I like Anil Madhavapeddy's definition for such setups. A compiler that just refuses to stop:

  MirageOS is a system written in pure OCaml where not only do common network protocols and file systems and high-level things like web servers and web stacks can all be expressed in OCaml but the compiler just refuses to stop ... compiler, instead of stopping and generating a binary that you then run inside Linux or Windows, will continue to specialize the application that it is compiling and ... emit a full operating system that can just boot by itself.
https://signalsandthreads.com/what-is-an-operating-system / https://archive.vn/yLfkq
eyberg•4mo ago
Cloud vms are a main target for unikernels, however, as Russ mentions in one of the linked issues there actually is quite a lot of other code you need to include in your system depending on what you are deploying to.

For instance systems with arm64 might need UEFI or if you enable SEV now you need additional support for that which is why I'd agree with Russ's stance on this.

Every time someone asks us to provide support for a new cloud instance type (like a graviton 4 or azure's arm) we have to go in and sometimes provide a ton of new code to get it working.

kfreds•4mo ago
I assume you're referring to this[1]. I don't think it's necessary to bring all of that into the Go runtime itself, or ask the Go team to maintain it.

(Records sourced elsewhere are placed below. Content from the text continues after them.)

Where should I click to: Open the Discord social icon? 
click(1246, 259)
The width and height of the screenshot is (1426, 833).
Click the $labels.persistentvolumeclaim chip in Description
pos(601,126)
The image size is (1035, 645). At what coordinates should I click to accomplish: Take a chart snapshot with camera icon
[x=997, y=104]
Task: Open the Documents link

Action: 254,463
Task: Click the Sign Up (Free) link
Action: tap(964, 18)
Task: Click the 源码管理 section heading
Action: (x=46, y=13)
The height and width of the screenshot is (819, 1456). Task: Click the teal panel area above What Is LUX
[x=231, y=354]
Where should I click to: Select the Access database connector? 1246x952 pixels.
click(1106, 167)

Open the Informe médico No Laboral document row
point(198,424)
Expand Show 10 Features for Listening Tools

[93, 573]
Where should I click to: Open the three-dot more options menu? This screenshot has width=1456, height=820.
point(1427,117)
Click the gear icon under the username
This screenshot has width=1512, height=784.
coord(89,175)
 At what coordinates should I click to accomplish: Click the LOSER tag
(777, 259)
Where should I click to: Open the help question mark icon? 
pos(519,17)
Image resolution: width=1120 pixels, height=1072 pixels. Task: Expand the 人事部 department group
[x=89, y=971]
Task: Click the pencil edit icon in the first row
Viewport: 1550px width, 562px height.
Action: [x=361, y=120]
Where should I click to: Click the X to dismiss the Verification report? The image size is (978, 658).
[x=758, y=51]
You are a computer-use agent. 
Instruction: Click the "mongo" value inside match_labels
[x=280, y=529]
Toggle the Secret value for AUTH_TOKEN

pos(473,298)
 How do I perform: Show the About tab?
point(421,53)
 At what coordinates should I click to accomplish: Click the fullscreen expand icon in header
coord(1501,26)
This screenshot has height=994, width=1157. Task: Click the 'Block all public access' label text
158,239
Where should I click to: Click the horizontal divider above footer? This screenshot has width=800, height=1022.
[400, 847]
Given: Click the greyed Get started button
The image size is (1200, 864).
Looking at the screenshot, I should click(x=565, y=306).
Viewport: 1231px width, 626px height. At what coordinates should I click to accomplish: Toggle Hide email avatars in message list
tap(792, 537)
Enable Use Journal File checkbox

It would be part of your application, and similar to a board support package.

TamaGo already supports UEFI on x86, and that too would be part of the BSP for your application, not something that would need to be upstreamed to Go proper. Same for AMD SEV SNP.

As for you (nanovms) supporting new instance types, wouldn't it be nice to do that work in Go? :)

Edit: I wonder how big the performance impact would be if you used TamaGo's virtio-net support instead of calling from Go into nanos.

advanderveer•4mo ago
I would be interested in this if it enabled deterministic simulation testing for the Go programming languages. There have been some efforts in this area but with little success.
rcarmo•4mo ago
I use TinyGo, and it does that job well. Not sure if it’s necessary to mainline it.